Federal authorities say a 19-year-old Chicago native with ties to a notorious global hacking ring was stopped at an airport halfway around the world before he could board a flight to Japan.
Peter Stokes, a dual U.S.-Estonia citizen, was charged in a federal complaint accusing him of taking part in high-profile intrusions linked to the transnational hacking cluster known as Scattered Spider. Prosecutors and investigators say the case is part of a broader crackdown on a group blamed for disruptive cyberattacks on major retailers, airlines and gaming giants.
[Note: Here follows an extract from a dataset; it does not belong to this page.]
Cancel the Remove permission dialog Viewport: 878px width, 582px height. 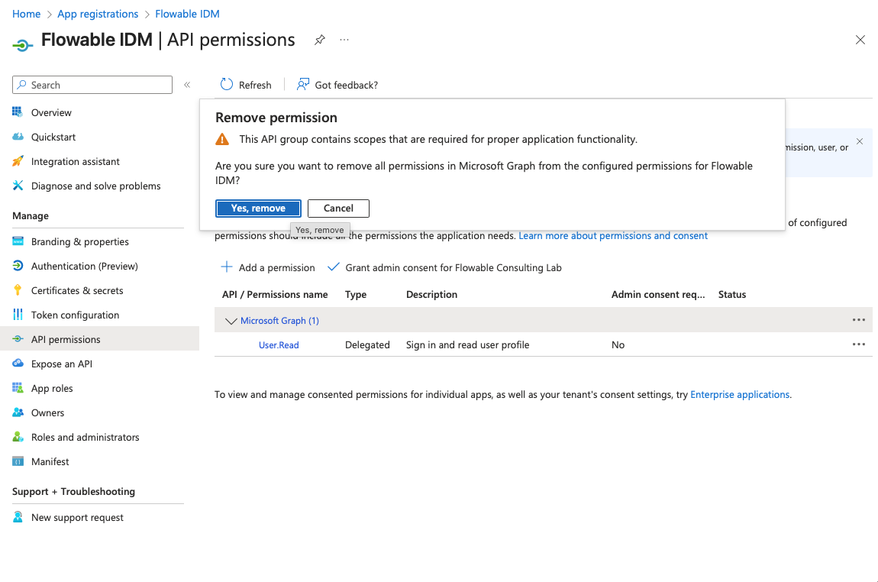coord(338,209)
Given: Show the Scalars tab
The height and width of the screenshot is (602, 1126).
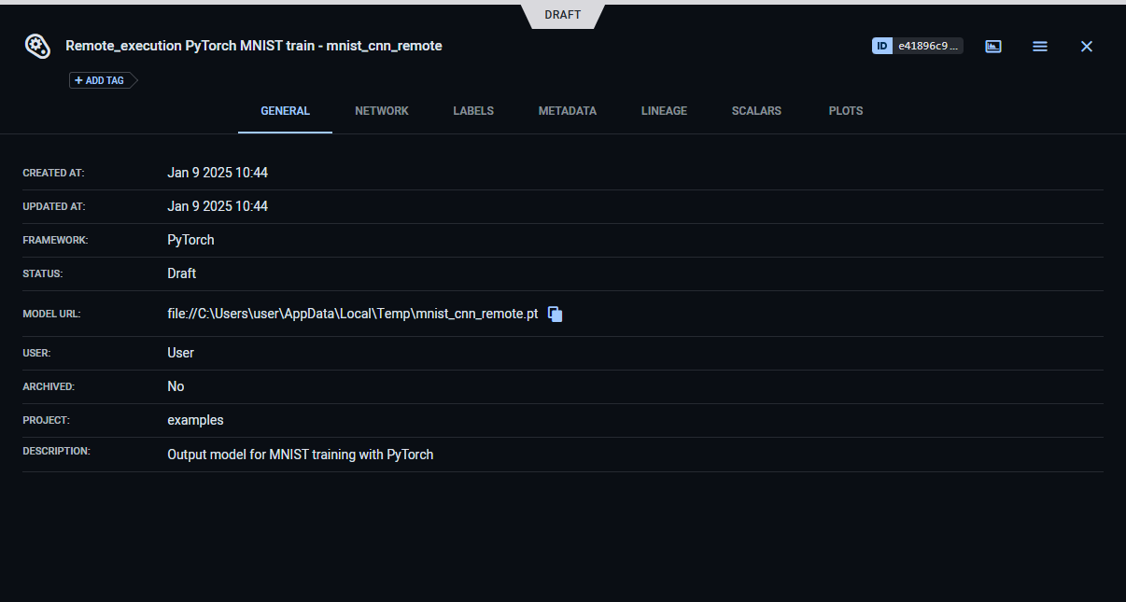Looking at the screenshot, I should click(756, 111).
Stokes was arrested in Finland on April 10 while allegedly trying to board a Japan-bound flight, according to court papers and reporting. The complaint says he used the online handle “bouquet,” and that Finnish authorities seized two two-terabyte hard drives when they detained him, as reported by the Chicago Tribune.
Prosecutors allege Stokes was involved in at least four Scattered Spider intrusions. One of them, according to the complaint, was a May 2025 attack on a multibillion-dollar luxury retailer identified in filings only as "Company F," where investigators say the hackers demanded $8 million and claimed they had swiped roughly 100 gigabytes of data. The complaint also ties him to a March 2023 breach of an online-communications platform and cites a message attributed to Stokes that reads, "u have 30 mins before i kick u off btw," according to the Chicago Tribune.
What Stokes Is Accused Of
The unsealed complaint charges Stokes with wire fraud, conspiracy and computer intrusion counts connected to a six-count federal case filed in December 2025. Prosecutors say those counts reflect a pattern of social-engineering intrusions that started at enterprise help desks, then allegedly moved deeper into corporate networks to steal data or disrupt operations.
Scattered Spider's Playbook
Security researchers and government agencies have described Scattered Spider, which Microsoft tracks as "Octo Tempest," as a loose, English-speaking network that leans on carefully crafted social engineering instead of mass-exploitation tactics. Microsoft has warned that the group has at times shifted its focus toward airlines and other critical sectors, while federal advisories from agencies such as CISA describe its reliance on SMS phishing, SIM swapping and impersonating help-desk staff. Both Microsoft and CISA have published detailed guidance on defending against those threats.
Related Prosecutions And Enforcement
The case against Stokes is unfolding alongside a string of prosecutions tied to the same loose-knit collective. One alleged senior member, Tyler Robert Buchanan, recently pleaded guilty in the U.S. to text-message phishing that prosecutors say helped steal at least $8 million in virtual currency, according to KrebsOnSecurity. Investigators say the prosecutions highlight growing international cooperation aimed at disrupting a network that moves fluidly across borders and platforms.
What Happens Next
Stokes remains in the middle of an international transfer process as Finnish authorities and American prosecutors coordinate next steps. The case will proceed through federal court, where the government must prove its allegations.
For Chicago residents and local businesses, the indictment serves as a pointed reminder that many modern cyberattacks start with social engineering, not exotic code. Defenders are urged to tighten help-desk procedures, avoid relying on SMS as the sole method for multifactor authentication whenever possible and require stronger authentication for privileged accounts.
Court records and reporting also note that Stokes' public posts featured images of luxury travel and a diamond-studded "hack the planet" necklace, details prosecutors flagged while describing alleged motive and lifestyle in their filings. The investigation is ongoing, and officials have not yet announced a timetable for possible extradition.